» **To do**
Reproduce word for word every line of the entries below, from the line containing "Where should I click to: Tap" through the final line, and nothing else.

» **Input records**
[Start of Attachment]

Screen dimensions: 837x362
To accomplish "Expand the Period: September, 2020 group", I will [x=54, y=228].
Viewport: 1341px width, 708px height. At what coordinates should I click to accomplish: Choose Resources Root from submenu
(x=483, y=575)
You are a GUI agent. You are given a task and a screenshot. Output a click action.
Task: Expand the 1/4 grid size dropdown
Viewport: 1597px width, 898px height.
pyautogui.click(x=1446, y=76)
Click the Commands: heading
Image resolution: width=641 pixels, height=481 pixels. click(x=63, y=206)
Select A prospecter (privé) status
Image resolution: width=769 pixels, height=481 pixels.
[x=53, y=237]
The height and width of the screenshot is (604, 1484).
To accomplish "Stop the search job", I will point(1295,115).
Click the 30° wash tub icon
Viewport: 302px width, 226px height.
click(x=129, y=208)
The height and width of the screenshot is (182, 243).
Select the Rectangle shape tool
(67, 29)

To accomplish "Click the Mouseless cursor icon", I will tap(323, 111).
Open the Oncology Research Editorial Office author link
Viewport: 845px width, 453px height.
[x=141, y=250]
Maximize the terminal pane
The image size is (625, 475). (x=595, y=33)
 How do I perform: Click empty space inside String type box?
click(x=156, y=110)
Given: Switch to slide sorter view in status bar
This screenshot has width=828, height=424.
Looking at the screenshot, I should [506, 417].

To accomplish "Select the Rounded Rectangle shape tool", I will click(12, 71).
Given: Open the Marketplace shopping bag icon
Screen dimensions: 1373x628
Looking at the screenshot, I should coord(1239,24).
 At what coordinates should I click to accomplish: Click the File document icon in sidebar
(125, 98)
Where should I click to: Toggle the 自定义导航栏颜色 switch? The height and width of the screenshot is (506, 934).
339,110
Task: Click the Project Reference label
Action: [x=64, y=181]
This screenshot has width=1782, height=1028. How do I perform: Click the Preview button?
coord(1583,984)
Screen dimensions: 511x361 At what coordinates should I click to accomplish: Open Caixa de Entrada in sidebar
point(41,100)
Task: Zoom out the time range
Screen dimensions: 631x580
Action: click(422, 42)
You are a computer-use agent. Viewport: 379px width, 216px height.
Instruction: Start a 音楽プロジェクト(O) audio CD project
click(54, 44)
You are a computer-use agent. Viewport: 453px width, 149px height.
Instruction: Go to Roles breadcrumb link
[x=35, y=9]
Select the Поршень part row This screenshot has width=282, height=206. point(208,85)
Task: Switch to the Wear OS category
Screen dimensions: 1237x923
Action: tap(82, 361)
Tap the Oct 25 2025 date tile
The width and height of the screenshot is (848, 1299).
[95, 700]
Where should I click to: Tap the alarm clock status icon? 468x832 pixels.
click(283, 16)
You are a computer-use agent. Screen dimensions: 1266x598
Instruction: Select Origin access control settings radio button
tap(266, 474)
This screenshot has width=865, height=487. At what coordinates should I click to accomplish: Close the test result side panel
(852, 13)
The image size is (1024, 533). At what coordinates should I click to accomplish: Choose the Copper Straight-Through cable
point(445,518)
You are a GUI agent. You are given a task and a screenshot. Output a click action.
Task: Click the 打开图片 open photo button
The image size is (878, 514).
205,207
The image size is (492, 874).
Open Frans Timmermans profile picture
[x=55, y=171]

[End of Attachment]

» **Output below**
Where should I click to: Tap the alarm clock status icon? 468x832 pixels.
click(283, 16)
You are a computer-use agent. Screen dimensions: 1266x598
Instruction: Select Origin access control settings radio button
tap(266, 474)
This screenshot has width=865, height=487. At what coordinates should I click to accomplish: Close the test result side panel
(852, 13)
The image size is (1024, 533). At what coordinates should I click to accomplish: Choose the Copper Straight-Through cable
point(445,518)
You are a GUI agent. You are given a task and a screenshot. Output a click action.
Task: Click the 打开图片 open photo button
The image size is (878, 514).
205,207
The image size is (492, 874).
Open Frans Timmermans profile picture
[x=55, y=171]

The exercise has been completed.